Wow, that sounds like a book that I would really like to read. You look pretty amazing for being 50 years old. I’m 40, and I think you look better than me. Are you doing something to support your health, to feel better, to be more productive and to age slowly?
I’m doing an experiment right now in my body. My father, my wife, and my dogs. It’s voluntary, of course; my brother recently complained that he was being treated as the negative control in the experiment. I believed in the research and known the risks to be low, so, starting with resveratrol in 2003, I started taking that and I’m still taking it, and I’ve added to that NMN and some metformin as well. I try not to eat too much. I should exercise more. What I do, and what I’ve learned works for me, and for members of my family, is also written down in detail in my book. So, if people would like to know it, they can read it.

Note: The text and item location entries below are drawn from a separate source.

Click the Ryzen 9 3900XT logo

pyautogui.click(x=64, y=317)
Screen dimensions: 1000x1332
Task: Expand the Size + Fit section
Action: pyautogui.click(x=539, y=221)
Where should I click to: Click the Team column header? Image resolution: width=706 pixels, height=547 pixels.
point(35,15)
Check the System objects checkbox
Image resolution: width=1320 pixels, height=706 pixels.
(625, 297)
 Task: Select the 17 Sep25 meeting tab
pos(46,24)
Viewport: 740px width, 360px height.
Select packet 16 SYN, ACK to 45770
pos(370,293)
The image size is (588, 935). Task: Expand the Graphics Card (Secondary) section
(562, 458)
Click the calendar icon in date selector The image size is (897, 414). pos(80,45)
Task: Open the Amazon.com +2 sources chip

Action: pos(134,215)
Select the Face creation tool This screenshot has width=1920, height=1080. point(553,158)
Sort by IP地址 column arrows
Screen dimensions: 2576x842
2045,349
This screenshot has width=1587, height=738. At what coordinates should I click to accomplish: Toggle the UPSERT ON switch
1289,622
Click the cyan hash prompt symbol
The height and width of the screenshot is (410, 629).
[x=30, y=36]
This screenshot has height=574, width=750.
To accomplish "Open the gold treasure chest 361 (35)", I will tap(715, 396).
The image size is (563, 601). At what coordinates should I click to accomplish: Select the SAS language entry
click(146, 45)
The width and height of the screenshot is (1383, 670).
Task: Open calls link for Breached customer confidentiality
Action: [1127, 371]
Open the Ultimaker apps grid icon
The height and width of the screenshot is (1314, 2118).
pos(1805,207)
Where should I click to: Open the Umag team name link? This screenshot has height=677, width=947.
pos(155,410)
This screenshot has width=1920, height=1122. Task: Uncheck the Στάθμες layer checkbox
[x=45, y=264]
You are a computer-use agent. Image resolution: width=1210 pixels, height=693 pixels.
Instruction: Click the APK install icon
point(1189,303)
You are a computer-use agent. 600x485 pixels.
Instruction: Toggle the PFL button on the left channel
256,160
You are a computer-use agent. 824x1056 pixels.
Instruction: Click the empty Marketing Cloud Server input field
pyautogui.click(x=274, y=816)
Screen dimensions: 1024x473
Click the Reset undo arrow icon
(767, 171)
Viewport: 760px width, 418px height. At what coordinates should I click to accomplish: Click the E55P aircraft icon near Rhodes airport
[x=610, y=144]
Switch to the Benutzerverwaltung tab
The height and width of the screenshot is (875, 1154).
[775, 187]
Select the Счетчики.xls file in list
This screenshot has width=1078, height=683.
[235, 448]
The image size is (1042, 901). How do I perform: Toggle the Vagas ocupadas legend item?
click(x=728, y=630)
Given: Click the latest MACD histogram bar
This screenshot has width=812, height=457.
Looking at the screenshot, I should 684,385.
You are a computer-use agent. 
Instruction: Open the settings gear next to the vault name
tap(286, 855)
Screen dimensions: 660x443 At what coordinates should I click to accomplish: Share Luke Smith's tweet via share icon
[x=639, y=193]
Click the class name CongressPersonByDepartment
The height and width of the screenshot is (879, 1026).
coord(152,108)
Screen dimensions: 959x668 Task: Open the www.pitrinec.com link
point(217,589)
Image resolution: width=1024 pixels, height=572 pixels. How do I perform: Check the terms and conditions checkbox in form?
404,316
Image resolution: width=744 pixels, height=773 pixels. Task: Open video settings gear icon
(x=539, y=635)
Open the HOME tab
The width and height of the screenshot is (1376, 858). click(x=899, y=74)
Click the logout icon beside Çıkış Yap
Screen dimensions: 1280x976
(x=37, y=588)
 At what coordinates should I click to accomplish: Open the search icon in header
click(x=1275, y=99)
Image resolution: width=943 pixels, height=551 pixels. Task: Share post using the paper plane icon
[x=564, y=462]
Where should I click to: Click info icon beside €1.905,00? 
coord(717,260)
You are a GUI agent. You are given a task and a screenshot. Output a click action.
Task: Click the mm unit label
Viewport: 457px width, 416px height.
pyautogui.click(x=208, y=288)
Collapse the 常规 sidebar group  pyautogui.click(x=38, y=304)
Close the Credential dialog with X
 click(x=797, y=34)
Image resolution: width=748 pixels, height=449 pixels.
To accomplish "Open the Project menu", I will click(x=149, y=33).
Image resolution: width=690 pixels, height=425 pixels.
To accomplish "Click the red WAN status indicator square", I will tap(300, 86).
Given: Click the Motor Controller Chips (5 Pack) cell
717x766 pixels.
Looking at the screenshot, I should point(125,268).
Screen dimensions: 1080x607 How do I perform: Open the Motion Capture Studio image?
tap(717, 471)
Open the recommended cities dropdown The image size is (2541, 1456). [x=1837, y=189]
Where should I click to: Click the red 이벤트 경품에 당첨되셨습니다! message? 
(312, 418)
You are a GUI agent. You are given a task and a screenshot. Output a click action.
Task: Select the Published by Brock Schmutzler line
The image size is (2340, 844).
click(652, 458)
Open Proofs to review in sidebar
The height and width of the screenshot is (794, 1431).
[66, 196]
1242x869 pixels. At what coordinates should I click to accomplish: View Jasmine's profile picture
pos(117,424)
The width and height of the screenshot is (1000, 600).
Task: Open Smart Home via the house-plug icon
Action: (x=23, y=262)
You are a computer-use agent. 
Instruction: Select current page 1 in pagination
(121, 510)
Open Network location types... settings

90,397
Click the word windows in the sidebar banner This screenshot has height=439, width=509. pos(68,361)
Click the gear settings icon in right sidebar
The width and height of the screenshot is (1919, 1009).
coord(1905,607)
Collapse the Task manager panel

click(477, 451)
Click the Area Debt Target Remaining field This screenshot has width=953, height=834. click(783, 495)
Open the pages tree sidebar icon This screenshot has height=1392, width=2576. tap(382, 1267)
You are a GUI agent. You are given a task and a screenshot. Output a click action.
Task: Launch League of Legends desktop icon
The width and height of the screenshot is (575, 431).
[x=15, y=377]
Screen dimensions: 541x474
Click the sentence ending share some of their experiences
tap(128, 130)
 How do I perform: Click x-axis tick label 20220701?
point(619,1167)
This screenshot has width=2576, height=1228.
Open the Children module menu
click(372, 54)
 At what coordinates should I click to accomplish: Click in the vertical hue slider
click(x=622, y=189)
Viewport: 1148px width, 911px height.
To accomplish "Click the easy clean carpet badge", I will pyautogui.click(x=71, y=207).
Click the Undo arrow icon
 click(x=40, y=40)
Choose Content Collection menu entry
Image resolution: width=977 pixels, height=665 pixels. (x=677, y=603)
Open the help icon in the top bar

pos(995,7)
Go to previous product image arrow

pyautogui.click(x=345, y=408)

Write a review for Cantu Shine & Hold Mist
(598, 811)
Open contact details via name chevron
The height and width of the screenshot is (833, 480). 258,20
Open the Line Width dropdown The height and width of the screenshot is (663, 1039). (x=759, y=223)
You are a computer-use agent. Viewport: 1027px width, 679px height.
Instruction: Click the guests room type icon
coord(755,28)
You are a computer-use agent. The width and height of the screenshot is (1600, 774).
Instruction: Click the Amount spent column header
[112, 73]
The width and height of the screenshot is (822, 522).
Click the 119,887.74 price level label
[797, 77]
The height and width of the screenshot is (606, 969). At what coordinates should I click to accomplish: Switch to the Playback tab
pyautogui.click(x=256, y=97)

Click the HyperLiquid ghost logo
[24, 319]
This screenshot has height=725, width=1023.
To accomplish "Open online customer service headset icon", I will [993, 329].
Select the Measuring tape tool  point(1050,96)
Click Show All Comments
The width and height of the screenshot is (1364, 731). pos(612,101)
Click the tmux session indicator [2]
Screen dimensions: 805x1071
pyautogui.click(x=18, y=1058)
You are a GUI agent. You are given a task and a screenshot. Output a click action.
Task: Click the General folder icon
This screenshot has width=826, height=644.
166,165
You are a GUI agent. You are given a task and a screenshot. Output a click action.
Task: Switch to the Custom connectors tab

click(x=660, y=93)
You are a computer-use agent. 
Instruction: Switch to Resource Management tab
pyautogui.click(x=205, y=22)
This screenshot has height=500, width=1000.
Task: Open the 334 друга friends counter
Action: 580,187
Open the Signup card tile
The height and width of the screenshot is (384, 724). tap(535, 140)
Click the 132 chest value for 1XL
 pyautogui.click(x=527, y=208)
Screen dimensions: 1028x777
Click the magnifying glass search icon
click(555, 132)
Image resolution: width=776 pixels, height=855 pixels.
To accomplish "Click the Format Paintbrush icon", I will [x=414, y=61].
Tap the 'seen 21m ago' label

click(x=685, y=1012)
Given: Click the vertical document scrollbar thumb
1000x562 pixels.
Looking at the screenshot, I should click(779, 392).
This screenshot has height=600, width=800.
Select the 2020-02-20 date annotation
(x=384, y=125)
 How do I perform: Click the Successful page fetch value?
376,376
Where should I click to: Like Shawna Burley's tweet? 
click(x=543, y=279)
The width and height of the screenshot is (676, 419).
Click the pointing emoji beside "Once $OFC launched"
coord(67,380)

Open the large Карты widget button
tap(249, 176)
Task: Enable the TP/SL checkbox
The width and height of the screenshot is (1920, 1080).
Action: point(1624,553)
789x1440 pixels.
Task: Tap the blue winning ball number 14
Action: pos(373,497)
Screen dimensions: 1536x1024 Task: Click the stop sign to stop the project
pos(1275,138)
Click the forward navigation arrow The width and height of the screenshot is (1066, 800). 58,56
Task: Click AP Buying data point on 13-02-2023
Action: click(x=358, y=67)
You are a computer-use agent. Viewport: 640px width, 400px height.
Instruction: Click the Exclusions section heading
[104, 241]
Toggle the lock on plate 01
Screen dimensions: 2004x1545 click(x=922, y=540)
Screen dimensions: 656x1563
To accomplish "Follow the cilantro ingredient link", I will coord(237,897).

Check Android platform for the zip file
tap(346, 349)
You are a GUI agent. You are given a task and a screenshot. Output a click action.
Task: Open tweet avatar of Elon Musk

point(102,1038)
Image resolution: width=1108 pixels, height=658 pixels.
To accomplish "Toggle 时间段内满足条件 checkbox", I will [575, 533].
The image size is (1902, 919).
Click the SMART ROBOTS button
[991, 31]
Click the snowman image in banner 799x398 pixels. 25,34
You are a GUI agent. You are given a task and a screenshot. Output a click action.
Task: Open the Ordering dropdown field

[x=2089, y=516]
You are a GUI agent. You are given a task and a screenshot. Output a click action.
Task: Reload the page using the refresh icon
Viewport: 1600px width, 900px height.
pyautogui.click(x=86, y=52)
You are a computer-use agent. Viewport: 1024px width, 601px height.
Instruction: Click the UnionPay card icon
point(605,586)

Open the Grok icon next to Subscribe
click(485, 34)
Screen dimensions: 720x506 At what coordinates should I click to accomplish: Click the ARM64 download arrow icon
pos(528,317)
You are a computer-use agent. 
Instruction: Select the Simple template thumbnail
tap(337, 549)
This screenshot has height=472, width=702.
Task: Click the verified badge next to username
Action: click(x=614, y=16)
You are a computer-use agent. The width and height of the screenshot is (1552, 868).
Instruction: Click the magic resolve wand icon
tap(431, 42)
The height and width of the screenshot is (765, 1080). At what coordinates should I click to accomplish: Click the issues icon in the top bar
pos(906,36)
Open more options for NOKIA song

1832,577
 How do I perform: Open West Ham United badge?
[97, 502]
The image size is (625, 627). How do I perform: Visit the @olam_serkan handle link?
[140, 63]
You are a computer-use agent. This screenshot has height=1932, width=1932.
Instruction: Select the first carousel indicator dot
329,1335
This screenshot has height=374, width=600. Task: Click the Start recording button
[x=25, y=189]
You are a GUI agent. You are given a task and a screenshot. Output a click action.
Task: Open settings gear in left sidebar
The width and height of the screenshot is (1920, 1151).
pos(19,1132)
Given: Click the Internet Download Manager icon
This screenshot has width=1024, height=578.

Finally, is there a question that no one ever asks you and that you would like us to ask?
Am I afraid of dying?
I’ve been in situations where I thought I could die, planes that have lost their control, that kind of thing. I don’t get nervous; I’m not worried about that. The reason that I’m doing what I’m doing is I’d like to leave the world a better place than I found it. I’m also very curious, I’d like to see what we can discover and what the future holds for all of humanity, not just for longevity, but the future of the planet. See if we can point humanity in the right direction and away from the bad scenarios that we seem to be on right now.